Closed jsallcock closed 4 years ago

jsallcock commented 4 years ago

This is a very minor point, but it gave me a few minutes of head-scratching.

I think the docs should make clear that when a chain takes a step, it casts the list of model parameters theta to np.ndarray. This means that a user's posterior class cannot call any list-only methods (such as list.pop() ) on theta. This behaviour is obviously fine, but i think it should be made clearer.

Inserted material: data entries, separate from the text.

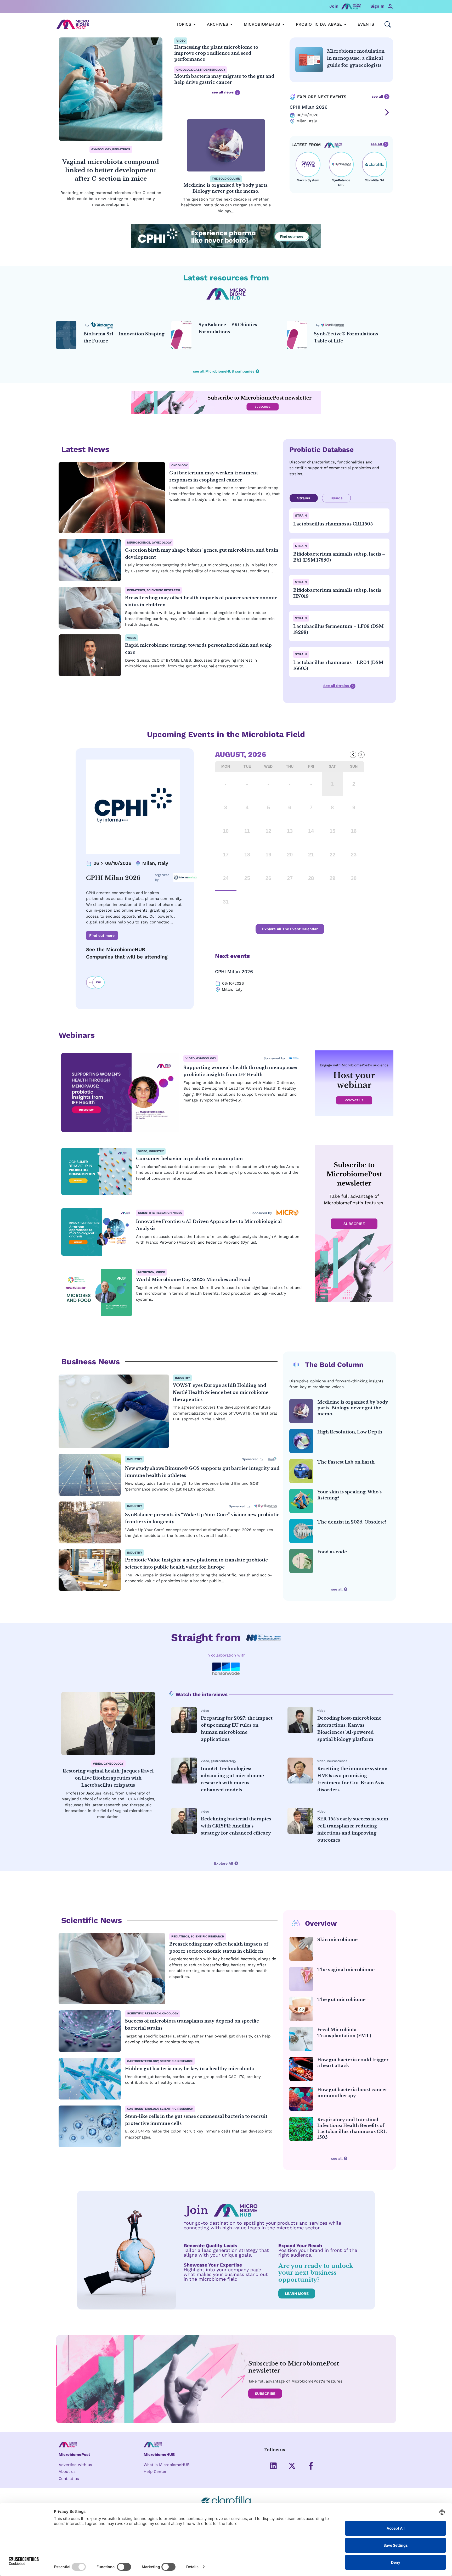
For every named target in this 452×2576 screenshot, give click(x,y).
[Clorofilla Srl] (374, 164)
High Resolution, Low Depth (349, 1431)
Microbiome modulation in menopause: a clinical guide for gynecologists (356, 58)
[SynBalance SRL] (341, 164)
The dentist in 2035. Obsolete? (352, 1522)
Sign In (377, 6)
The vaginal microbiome (346, 1969)
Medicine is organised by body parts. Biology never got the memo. (352, 1407)
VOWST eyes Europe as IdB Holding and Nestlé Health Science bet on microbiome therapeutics (220, 1392)
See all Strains (336, 686)
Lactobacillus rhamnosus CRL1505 (333, 524)
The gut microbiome (341, 1999)
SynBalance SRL (341, 182)
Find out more (102, 935)
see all (378, 96)
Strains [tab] (303, 498)
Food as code (332, 1551)
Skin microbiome (337, 1939)
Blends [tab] (336, 498)
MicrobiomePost (74, 2454)
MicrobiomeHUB (159, 2454)
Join (333, 6)
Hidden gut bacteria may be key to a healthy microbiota (189, 2068)
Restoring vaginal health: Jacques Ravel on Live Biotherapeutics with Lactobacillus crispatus (108, 1778)
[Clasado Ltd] (272, 1459)
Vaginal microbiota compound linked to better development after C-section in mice (110, 170)
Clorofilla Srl (374, 180)
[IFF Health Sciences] (294, 1058)
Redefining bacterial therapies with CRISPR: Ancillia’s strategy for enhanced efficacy (236, 1826)
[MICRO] (287, 1212)
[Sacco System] (308, 164)
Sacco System (308, 180)
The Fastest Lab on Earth (346, 1462)
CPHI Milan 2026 (308, 107)
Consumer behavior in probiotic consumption (189, 1158)
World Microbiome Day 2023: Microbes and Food (193, 1279)
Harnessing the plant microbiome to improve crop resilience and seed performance (216, 53)
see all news (223, 92)
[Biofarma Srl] (96, 325)
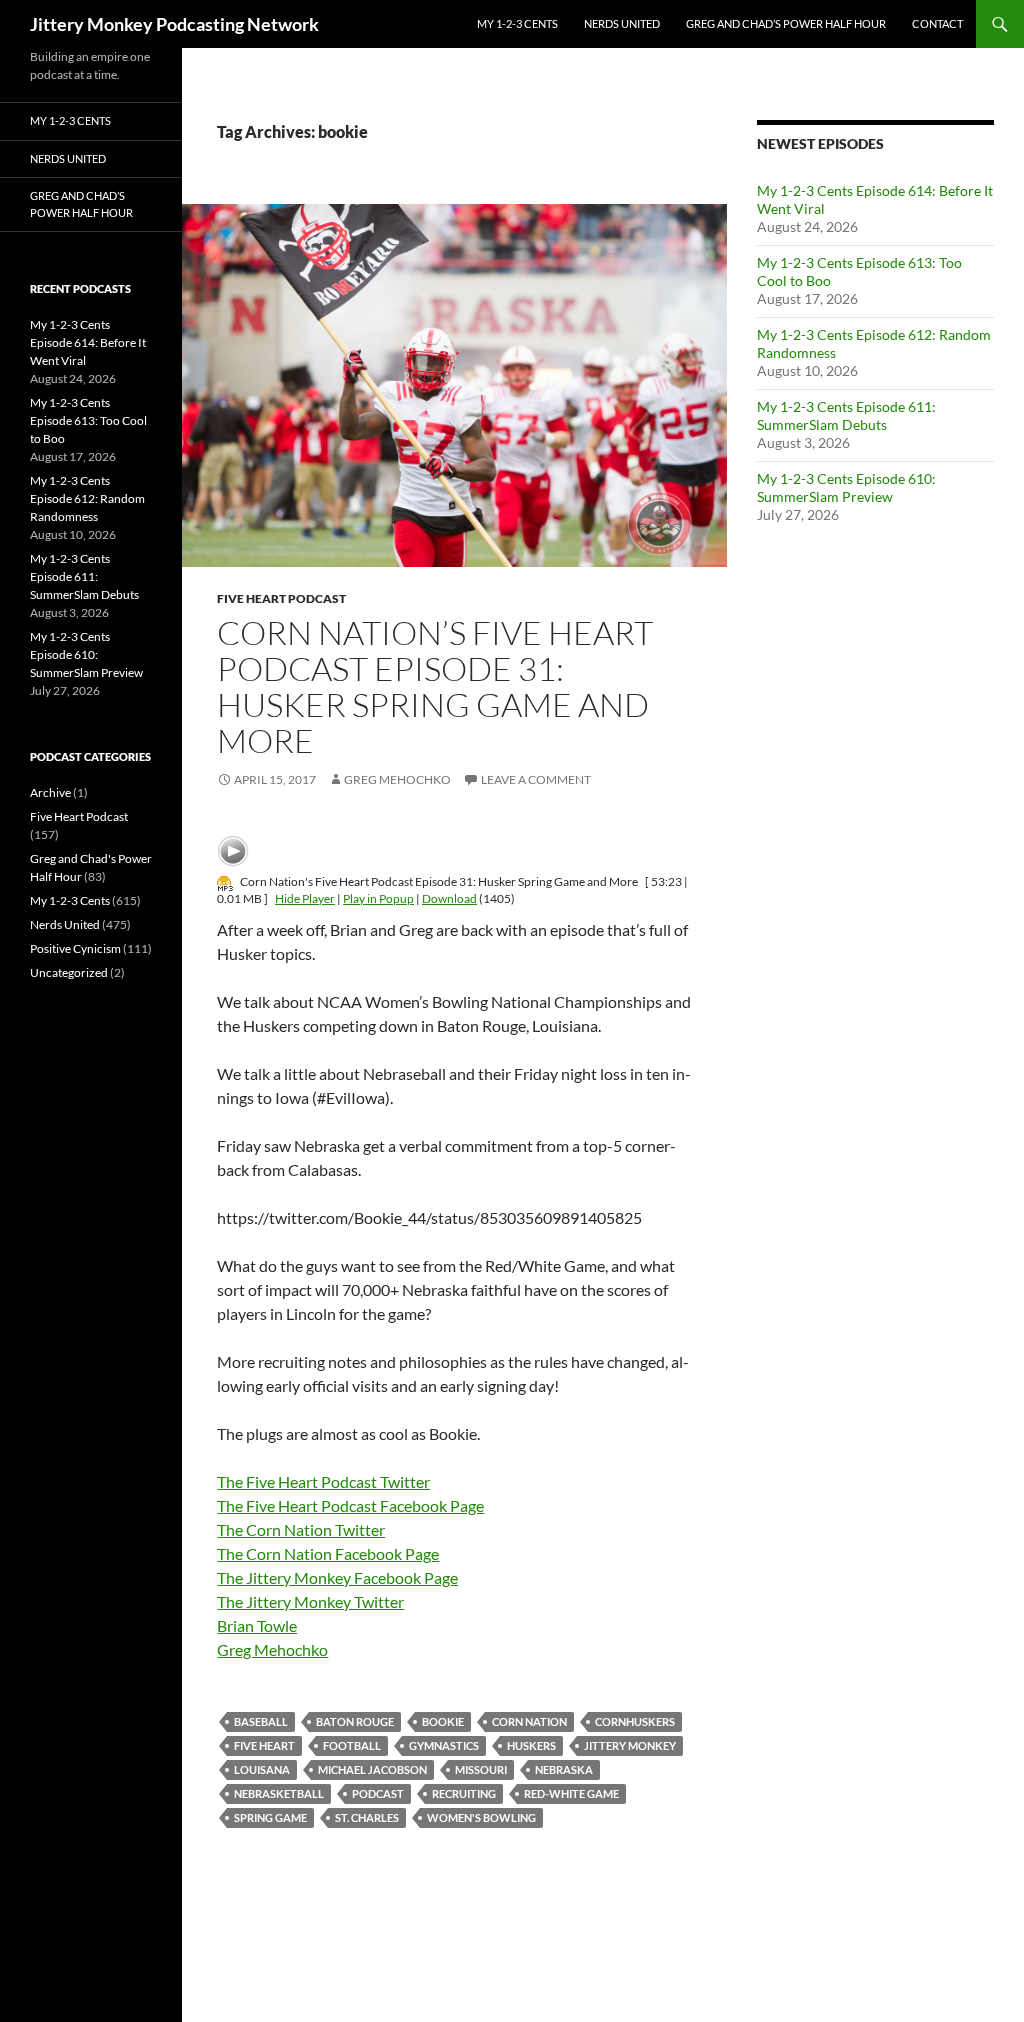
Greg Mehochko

Thanks.

jsallcock commented 4 years ago

I tried to reference a specific line of code there but it doesn't seem to have worked.

Here are lines 993-1004 of mcmc.py, which call self.posterior(prop) with prop as an array.

def take_step(self):
        """
        Take a Metropolis-Hastings step along each principal component
        """
        p_old = self.probs[-1]
        theta0 = array([p.samples[-1] for p in self.params])
        # loop over each eigenvector and take a step along each
        for v, p in zip(self.directions,self.params):
            while True:
                prop = theta0 + v*p.sigma*normal()
                prop = self.process_proposal(prop)
                p_new = self.posterior(prop) * self.inv_temp
C-bowman commented 4 years ago

Good point - I've now updated the docstrings for all the samplers in inference.mcmc to say specifically that model parameters are passed to posterior functions as a numpy.ndarray.

This change won't actually appear in the online docs until a new release is made however, so I'll leave this open for now and close it once the release happens. I was planning a new release within the next couple of weeks anyway so shouldn't be too long.

C-bowman commented 4 years ago

Version 0.5.2 has now been released, so the changes should appear in the stable version of the online docs shortly.